Being around my grandmother and in the center of all this old made me think about life. How we go from infancy to adulthood to only return back to infancy. Again and again this cycle replayed itself in my head. Slumped over, old, achy with everything we did, and everyone we know, dead.

My grandmother's entire family is dead. At 96 she is the only one left alive. Her children now bear the responsibility of carrying the memories of her life. It seems impossible, unimaginable that I'll be there too one day. A place in life where all your artifacts, friends and family are gone. Memories become the only thing that validate your existence. My grandmother was incredibly well liked during her life, she knew so many people, but at her funeral there will only be a handful. My grandfather died nearly 30 years ago. More years than I'm alive now. This person, this love of hers, has been gone for nearly a lifetime.

This immediately made me think of my own life. What I have, don't have, what I've done, what I haven't. My heart suddenly grasped at the desire for a boyfriend, a husband. My confident independence no longer seemed like an asset. I craved somebody. Somebody to share this existence with, someone whose existence will be shared by mine. It's what we do now that matters because in the end we're all liable to be sitting in wheel chairs, throwing weighted balls at a target on the floor, just as a means to pass the time until our heart stops beating and our eyes no longer open. I thought about the stories I haven't written. The video projects I've left incomplete. The loves I've had and had not. I thought about the stresses in our lives, the achievements and for a moment it all seemed worthless and pathetic.

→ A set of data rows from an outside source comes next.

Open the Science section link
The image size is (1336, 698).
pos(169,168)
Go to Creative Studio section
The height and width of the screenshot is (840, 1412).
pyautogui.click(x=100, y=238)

It's not like we have any other option. We must live. We must complete this cycle. Having a boyfriend or a husband isn't the benchmark of our lives, it is neither a success nor failure whether we fulfill that societal norm or not. The same goes for completing that project or getting to that level of success but to try is to live, and to play the game is to experience and when all is said and done and the decades of my life flash by like chapters in a book, I'll know what is written on those pages and those pages will be what I know of life.